* [TASK ITEM]
The line containing "You are a computer-use agent. The width" marks the end: quote every line from the start of the records below through it, word for word.
(DATA RECORDS Opens)
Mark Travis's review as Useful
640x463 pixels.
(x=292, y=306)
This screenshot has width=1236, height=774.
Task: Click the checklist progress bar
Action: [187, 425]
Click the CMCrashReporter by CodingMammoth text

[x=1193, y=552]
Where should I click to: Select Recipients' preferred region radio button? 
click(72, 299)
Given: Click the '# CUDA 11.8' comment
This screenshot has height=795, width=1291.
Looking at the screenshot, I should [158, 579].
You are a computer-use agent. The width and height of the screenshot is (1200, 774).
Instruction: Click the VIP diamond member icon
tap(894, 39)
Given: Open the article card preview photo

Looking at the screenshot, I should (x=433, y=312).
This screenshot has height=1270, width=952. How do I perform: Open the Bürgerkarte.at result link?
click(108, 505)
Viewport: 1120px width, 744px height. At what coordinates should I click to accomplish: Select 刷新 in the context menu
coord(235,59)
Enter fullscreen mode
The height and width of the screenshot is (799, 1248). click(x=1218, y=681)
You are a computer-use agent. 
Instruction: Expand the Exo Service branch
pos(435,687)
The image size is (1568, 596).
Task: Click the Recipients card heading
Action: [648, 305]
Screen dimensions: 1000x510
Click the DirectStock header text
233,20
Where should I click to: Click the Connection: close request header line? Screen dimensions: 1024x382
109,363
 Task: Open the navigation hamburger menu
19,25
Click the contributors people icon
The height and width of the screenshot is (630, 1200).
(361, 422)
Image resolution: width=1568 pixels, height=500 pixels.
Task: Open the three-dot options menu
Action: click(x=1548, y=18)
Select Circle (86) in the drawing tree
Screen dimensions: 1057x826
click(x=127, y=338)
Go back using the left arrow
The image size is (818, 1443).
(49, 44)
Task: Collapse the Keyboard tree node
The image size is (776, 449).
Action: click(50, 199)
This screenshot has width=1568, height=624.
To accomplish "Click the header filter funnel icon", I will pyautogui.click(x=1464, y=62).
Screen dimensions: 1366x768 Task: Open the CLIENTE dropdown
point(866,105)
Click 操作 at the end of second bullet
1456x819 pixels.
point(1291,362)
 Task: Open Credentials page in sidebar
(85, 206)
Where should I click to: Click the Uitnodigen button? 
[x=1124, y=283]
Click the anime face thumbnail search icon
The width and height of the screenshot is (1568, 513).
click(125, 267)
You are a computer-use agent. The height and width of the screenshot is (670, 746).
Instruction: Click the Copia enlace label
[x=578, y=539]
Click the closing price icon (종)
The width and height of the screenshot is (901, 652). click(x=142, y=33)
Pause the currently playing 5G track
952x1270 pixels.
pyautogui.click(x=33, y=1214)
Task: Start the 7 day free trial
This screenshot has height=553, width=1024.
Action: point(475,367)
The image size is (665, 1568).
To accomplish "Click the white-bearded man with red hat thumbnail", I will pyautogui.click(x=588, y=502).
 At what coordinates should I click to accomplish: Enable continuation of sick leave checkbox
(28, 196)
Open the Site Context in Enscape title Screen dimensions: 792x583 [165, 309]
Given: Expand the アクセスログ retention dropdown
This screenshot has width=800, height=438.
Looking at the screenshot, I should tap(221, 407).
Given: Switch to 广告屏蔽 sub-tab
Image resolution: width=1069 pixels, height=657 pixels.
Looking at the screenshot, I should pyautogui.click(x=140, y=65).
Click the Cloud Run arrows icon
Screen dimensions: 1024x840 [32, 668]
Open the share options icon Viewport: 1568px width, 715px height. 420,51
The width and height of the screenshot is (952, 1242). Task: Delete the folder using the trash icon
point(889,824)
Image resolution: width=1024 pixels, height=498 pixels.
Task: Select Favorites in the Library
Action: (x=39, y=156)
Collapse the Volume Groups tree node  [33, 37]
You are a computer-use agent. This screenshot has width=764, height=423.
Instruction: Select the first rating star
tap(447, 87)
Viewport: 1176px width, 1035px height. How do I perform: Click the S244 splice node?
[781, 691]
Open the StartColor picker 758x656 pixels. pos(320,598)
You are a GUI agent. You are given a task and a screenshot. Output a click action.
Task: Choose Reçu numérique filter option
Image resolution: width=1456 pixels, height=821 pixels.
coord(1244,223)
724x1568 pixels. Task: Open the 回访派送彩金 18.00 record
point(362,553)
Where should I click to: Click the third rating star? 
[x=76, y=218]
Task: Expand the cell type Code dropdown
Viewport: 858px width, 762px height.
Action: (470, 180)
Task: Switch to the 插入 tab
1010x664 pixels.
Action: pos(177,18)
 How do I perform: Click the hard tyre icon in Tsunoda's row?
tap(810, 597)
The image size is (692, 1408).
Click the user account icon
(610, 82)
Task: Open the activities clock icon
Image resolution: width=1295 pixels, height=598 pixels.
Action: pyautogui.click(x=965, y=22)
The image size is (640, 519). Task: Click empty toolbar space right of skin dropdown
(DATA RECORDS Closes)
* [RESULT]
Mark Travis's review as Useful
640x463 pixels.
(x=292, y=306)
This screenshot has width=1236, height=774.
Task: Click the checklist progress bar
Action: [187, 425]
Click the CMCrashReporter by CodingMammoth text

[x=1193, y=552]
Where should I click to: Select Recipients' preferred region radio button? 
click(72, 299)
Given: Click the '# CUDA 11.8' comment
This screenshot has height=795, width=1291.
Looking at the screenshot, I should [158, 579].
You are a computer-use agent. The width and height of the screenshot is (1200, 774).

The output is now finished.